[Data pulled from a collection]
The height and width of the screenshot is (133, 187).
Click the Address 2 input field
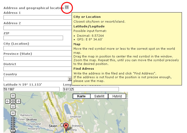(37, 28)
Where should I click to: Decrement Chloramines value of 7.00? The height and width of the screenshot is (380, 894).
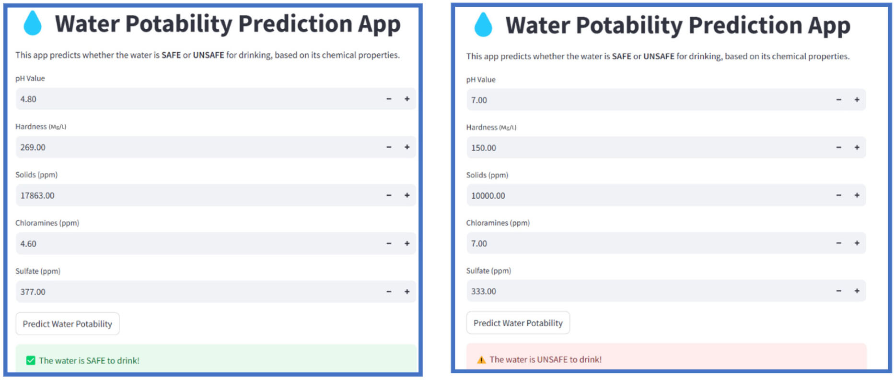[838, 243]
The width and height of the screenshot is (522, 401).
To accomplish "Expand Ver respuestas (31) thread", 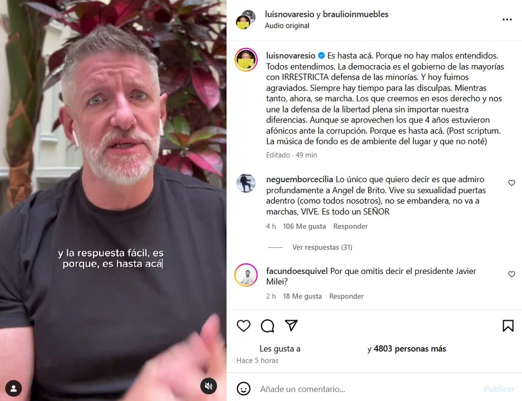I will pos(322,247).
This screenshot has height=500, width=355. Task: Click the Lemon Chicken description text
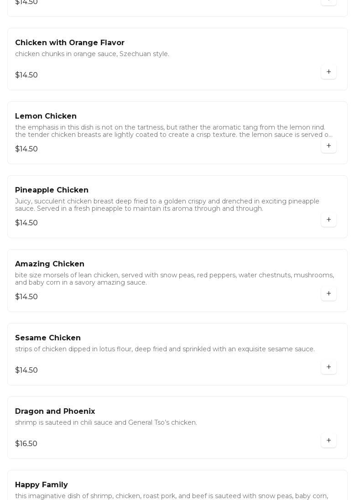coord(173,131)
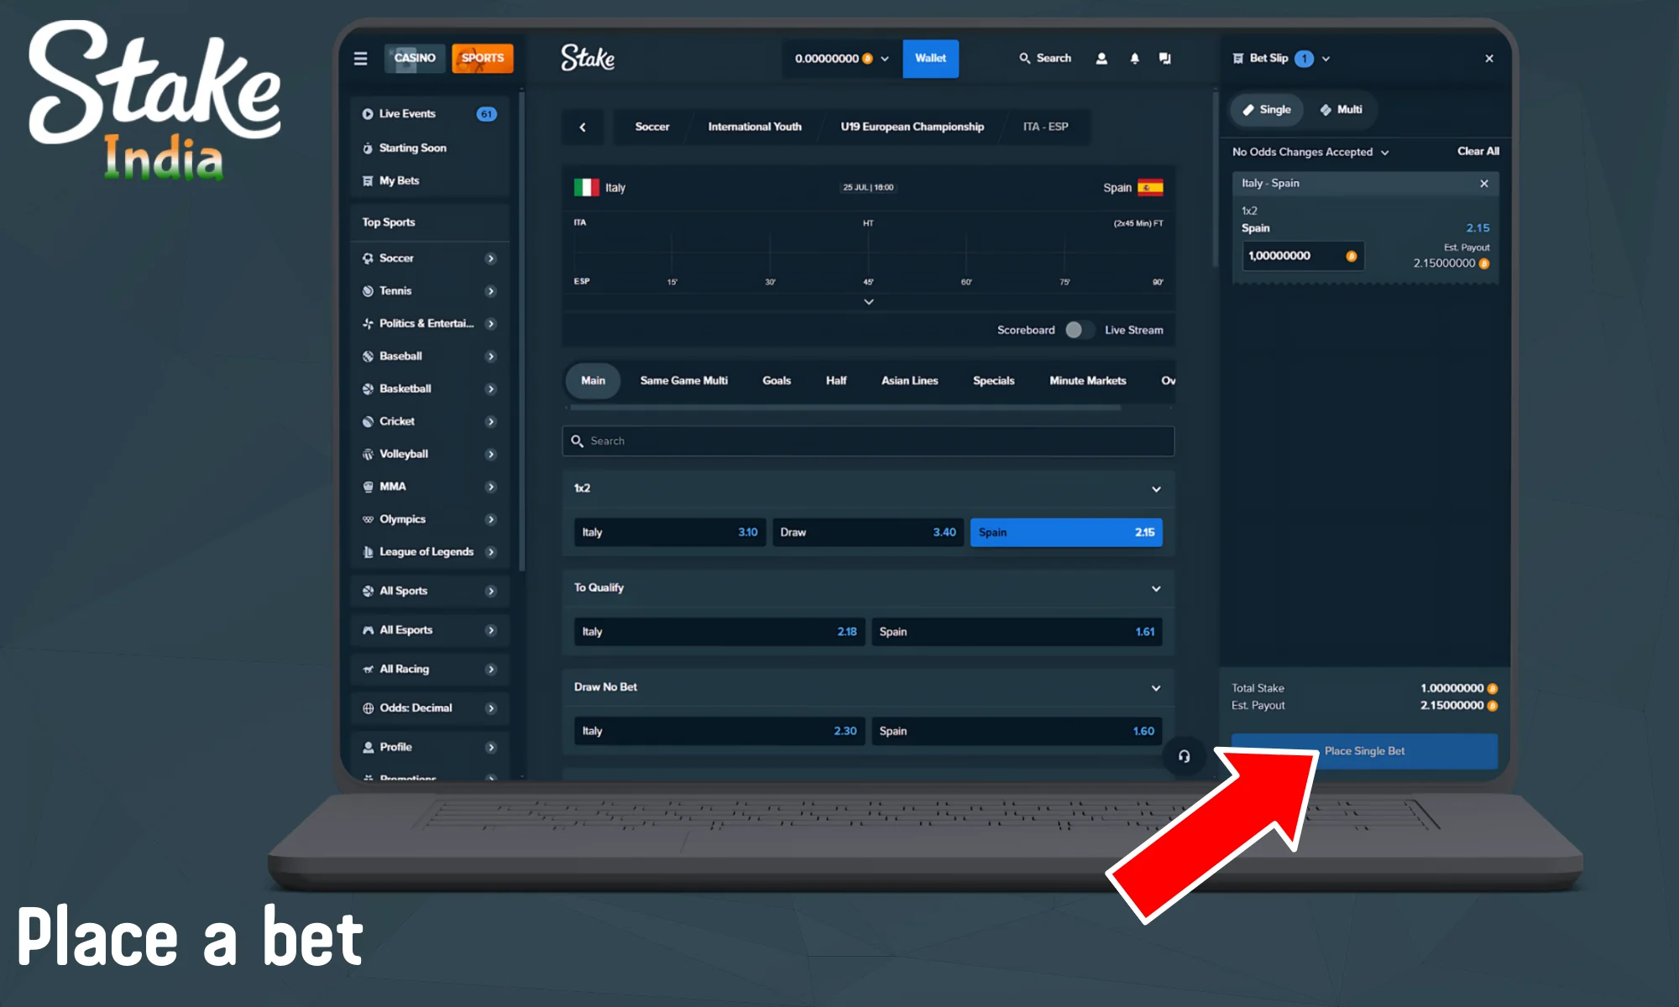Open the Asian Lines tab
This screenshot has height=1007, width=1679.
coord(909,381)
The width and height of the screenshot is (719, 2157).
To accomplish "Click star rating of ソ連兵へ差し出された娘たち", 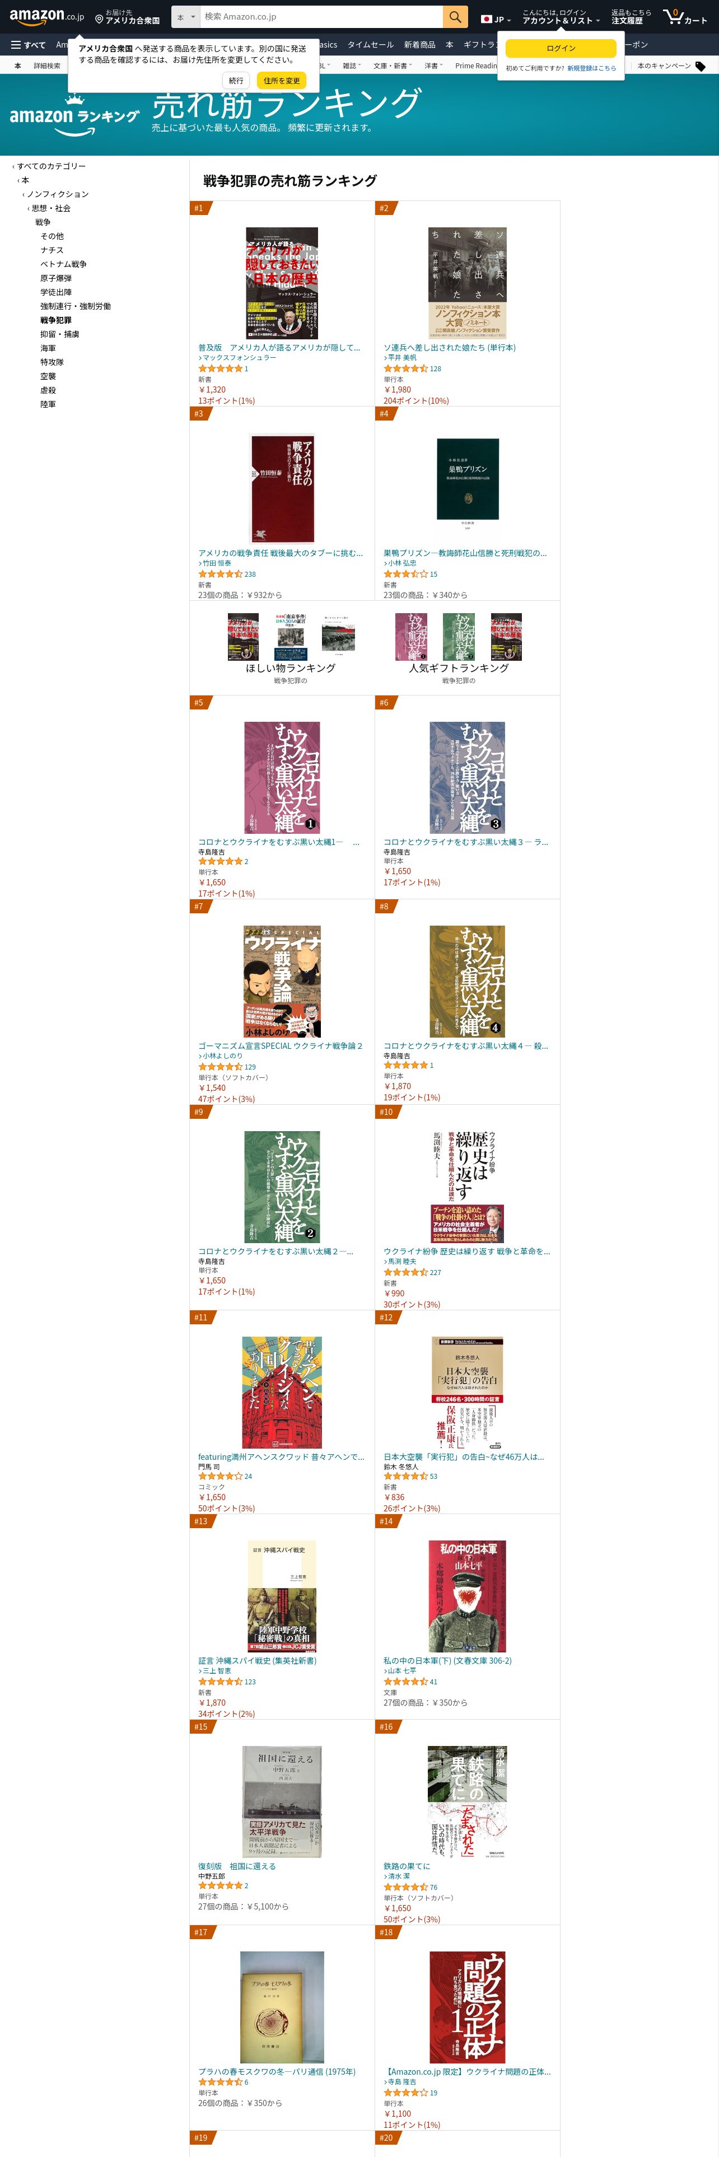I will click(405, 368).
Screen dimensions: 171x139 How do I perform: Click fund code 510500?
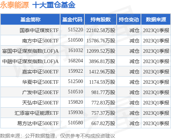75,40
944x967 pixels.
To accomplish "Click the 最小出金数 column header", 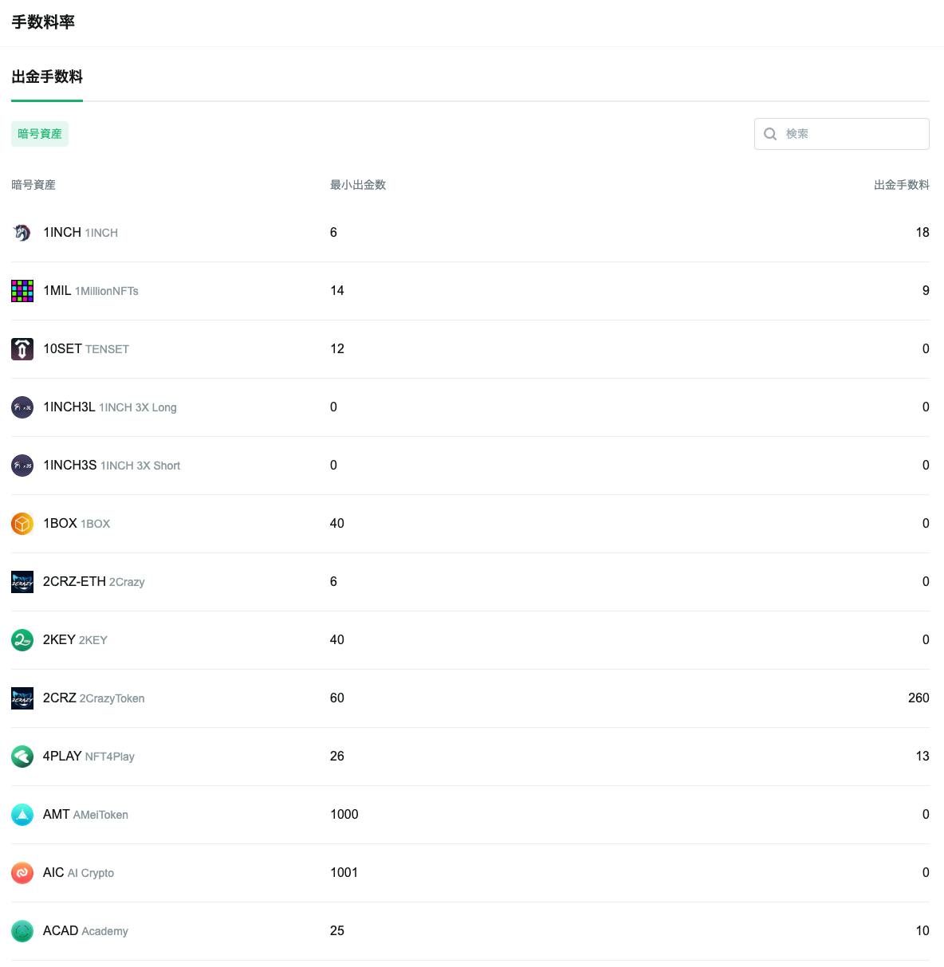I will point(358,185).
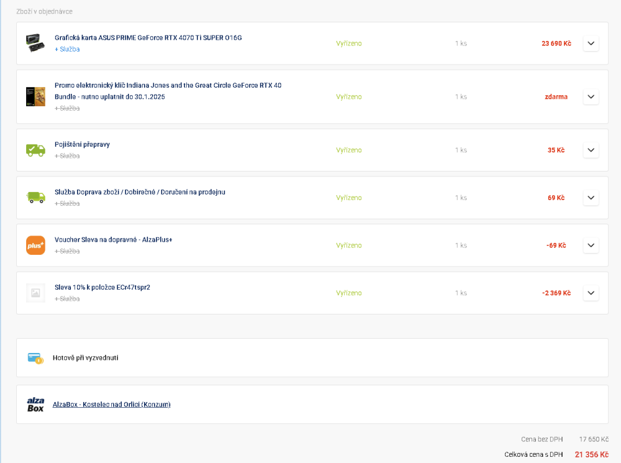
Task: Select the orange AlzaPlus+ voucher icon
Action: (35, 245)
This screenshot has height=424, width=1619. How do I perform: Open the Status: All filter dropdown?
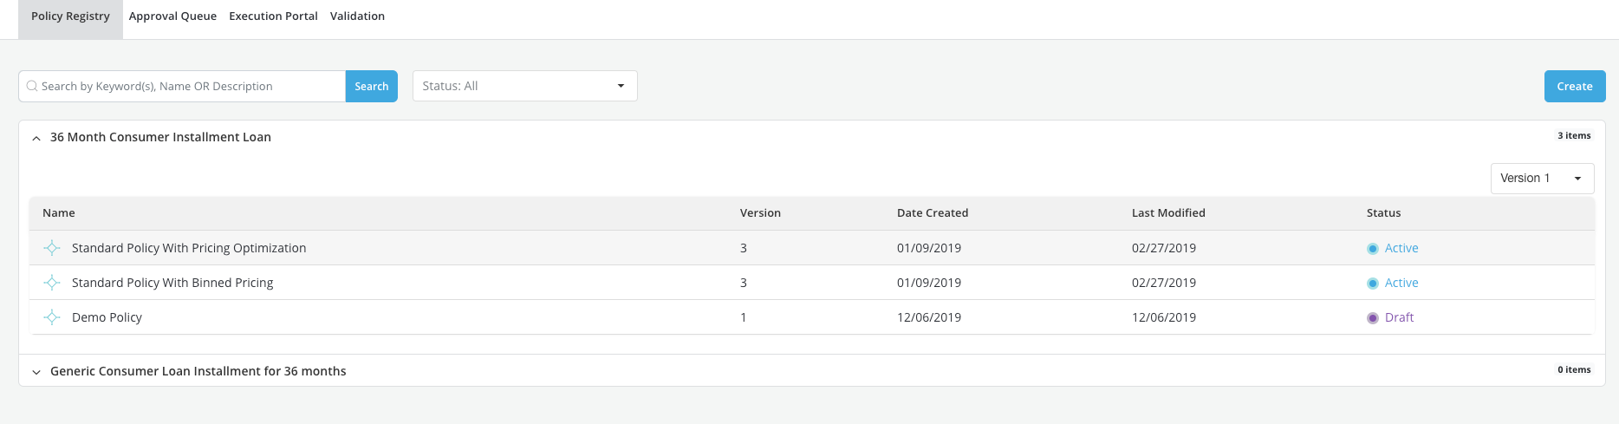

* Problem to work on *
Find every line in the items above that contains the string "This", and copy each of those lines. Case counts.

* Task result *
This screenshot has height=500, width=355. Task: Click the Lemon Chicken description text
This screenshot has height=1007, width=1679.
This screenshot has height=424, width=1619. How do I perform: Open the Status: All filter dropdown?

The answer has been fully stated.